There’s a good balance between the action – which unfolds akin to Zero Dark Thirty, a tense play-by-play of the hunt for the suspects, the Tsarnaev brothers, played by Alex Wolff (uncanny resemblance to Dzokhar) and Themo Melikidze (his first role), and the emotion. Stories of three of the victims who suffered the loss of their limbs are weaved in, as well as those of two others who were involved in the events that followed the bombings, in a script that Berg co-wrote.
Mark Wahlberg plays a composite character, based on two police officers who were working the marathon that day. It’s such a strong cast – rounded out by Kevin Bacon, who plays FBI agent Richard DesLauriers, John Goodman, who plays Commissioner Ed Harris, JK Simmons, who plays Watertown Sergeant Jeffrey Pugliese, and Melissa Benoist, who takes on the part of Tamerlan’s wife Katherine Russell. Mark spoke afterwards about how proud he is of the film, and he can be proud of the cast too. He’s in fine form as he embodies the Boston ethos – hard-headed but hard-working, potty-mouthed but persevering.
Listening to him talk about the film during the Q-and-A afterwards, you could hear the reverence Mark holds for his hometown, where he admits, he often found himself on the wrong side of the law in his youth.
I asked him and Peter how they decided on which victims’ stories to include in the film. Peter said they reached out to those who were seriously injured and started talking to them. “People were not jumping up and down to be involved in this,” he said. Some he said, agreed and then later backed out and they made adjustments accordingly. “We worked very closely with Patrick Downes and his wife, Jessica, and Steve Woolfenden.” Newlyweds Patrick and Jessica are a large part of the HBO doc, and her story in particular shows how difficult the path to recovery has been. Peter says they showed edits of the film to them and even gave them final cut, just to make sure they were happy with how everything was presented.
But as Mark himself put it: “When you’re talking about the worst day of somebody’s life they’re never going to be happy and love what they’re seeing.” Patriots Day honours them, and the spirit that brought people together afterwards – a tribute to what it means to be ‘Boston Strong.’ “It gives me great pride to present my hometown and show how people were coming together, running towards a problem, not away from it,” he said. “To share that message with the world, that’s what this is about.

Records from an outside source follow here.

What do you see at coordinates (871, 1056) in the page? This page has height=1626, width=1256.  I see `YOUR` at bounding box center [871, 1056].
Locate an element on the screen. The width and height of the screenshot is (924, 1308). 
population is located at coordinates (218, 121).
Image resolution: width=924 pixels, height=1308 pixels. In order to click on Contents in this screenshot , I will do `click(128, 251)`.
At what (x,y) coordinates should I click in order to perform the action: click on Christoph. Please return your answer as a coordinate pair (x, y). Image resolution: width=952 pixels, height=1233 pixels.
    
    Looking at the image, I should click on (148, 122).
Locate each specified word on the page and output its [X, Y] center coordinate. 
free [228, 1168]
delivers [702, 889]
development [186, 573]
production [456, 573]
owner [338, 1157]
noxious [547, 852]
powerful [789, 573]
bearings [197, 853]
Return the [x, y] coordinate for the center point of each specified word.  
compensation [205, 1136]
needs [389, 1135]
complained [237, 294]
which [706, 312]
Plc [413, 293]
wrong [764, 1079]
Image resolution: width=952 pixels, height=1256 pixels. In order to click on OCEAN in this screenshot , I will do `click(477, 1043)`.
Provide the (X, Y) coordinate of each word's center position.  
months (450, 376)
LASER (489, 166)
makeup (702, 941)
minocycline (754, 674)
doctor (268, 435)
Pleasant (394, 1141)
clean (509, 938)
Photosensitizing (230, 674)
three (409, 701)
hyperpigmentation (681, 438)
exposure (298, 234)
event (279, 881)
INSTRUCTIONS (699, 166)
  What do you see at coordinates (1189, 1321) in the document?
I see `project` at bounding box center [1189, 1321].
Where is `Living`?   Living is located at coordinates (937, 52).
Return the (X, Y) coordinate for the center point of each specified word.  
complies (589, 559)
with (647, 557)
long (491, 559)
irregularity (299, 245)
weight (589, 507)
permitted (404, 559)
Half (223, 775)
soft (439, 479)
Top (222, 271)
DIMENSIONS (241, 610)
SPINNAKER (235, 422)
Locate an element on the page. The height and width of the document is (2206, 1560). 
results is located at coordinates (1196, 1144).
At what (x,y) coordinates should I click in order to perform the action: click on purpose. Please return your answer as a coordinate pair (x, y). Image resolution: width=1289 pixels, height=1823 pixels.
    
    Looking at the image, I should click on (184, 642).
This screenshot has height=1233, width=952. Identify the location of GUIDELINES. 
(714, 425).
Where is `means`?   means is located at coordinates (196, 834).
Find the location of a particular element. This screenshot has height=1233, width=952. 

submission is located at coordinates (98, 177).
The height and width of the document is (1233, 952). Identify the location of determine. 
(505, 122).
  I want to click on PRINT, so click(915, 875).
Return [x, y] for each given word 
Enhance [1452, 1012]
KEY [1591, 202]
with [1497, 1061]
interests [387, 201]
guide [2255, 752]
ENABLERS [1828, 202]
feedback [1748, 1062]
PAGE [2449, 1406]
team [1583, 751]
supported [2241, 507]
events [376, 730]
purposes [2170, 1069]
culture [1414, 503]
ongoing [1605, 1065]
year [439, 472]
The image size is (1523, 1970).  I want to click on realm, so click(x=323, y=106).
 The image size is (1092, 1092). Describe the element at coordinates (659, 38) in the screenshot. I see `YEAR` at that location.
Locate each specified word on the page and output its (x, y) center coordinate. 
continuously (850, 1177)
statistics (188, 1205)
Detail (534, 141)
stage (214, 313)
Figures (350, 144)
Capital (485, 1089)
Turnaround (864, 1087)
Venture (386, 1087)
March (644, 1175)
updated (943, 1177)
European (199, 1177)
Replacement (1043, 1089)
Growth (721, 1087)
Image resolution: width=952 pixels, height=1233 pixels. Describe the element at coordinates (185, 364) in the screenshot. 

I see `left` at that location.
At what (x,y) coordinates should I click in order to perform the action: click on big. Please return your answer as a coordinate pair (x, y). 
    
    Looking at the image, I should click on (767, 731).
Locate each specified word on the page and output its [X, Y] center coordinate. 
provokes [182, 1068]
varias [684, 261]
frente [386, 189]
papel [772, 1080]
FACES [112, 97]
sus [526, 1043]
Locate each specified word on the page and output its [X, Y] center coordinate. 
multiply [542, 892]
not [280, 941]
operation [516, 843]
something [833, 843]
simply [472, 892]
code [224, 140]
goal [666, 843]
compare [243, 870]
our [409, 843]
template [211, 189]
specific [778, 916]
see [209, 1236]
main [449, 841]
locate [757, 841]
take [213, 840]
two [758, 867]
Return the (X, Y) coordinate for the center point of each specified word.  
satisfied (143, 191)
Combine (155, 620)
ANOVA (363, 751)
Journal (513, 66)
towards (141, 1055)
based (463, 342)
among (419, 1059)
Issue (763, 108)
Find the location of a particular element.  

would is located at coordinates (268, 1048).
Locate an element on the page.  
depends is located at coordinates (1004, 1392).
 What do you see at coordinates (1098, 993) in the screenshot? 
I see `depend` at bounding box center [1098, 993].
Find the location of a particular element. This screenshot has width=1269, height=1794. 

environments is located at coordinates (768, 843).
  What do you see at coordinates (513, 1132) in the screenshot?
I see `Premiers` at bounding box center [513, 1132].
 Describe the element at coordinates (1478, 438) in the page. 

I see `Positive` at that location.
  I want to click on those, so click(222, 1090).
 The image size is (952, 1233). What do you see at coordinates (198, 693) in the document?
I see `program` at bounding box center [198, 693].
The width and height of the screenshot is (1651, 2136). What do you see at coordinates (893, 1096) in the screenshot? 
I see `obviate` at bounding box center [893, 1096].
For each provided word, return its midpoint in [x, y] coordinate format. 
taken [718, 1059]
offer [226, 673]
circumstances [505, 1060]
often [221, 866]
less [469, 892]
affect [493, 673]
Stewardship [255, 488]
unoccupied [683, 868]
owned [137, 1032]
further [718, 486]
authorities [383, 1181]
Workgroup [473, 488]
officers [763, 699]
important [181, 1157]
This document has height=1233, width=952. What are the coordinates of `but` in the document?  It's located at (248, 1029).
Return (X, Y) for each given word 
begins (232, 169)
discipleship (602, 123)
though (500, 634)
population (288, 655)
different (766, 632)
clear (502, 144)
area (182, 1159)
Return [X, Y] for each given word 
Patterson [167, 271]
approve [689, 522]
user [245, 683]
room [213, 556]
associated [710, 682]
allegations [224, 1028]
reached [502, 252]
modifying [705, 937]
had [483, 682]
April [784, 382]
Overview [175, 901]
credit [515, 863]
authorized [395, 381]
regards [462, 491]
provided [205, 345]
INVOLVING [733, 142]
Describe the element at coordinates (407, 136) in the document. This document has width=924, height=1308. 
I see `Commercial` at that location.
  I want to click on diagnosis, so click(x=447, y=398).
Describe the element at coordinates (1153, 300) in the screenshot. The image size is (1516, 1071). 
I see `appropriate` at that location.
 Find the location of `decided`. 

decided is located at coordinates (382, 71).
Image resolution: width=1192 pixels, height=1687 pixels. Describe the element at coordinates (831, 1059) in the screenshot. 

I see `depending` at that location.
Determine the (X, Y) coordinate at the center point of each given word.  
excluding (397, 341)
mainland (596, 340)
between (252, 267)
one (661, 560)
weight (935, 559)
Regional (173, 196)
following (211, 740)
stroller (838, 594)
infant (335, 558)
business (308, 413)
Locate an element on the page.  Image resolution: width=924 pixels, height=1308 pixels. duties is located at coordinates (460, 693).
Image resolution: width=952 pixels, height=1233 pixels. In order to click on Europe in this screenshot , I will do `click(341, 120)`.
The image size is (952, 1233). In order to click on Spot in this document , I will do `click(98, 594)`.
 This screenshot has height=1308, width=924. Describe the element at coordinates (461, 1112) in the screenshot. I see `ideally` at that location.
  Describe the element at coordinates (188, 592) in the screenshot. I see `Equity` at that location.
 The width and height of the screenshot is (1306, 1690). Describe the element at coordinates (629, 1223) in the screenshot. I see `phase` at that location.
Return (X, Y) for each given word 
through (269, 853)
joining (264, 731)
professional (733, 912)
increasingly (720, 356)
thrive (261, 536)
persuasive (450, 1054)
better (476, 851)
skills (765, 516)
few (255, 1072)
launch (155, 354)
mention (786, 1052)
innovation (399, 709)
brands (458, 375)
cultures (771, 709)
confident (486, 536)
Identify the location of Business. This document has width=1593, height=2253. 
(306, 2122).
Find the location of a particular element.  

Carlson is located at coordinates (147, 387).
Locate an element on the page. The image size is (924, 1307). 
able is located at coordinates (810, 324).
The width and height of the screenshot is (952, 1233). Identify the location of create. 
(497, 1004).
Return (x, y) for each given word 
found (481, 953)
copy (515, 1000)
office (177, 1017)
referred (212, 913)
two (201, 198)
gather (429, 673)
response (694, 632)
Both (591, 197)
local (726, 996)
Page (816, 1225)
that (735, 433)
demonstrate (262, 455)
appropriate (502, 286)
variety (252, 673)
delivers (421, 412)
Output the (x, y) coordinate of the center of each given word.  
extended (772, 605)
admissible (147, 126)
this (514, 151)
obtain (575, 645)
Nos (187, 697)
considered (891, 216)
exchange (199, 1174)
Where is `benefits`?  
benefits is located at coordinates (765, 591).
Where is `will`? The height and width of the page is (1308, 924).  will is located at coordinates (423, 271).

We continue to deal with this all over the world – these things are still happening – but we will always win and be victorious. And I know that we made them [the victims] proud. To say people are happy is an impossible feat, but I hope, day by day, they will continue to heal, and I know that we made everybody proud.”
Proud and strong, indeed. Hopefully, in running the Boston Marathon next year I, too, can add to what it means to Boston Strong.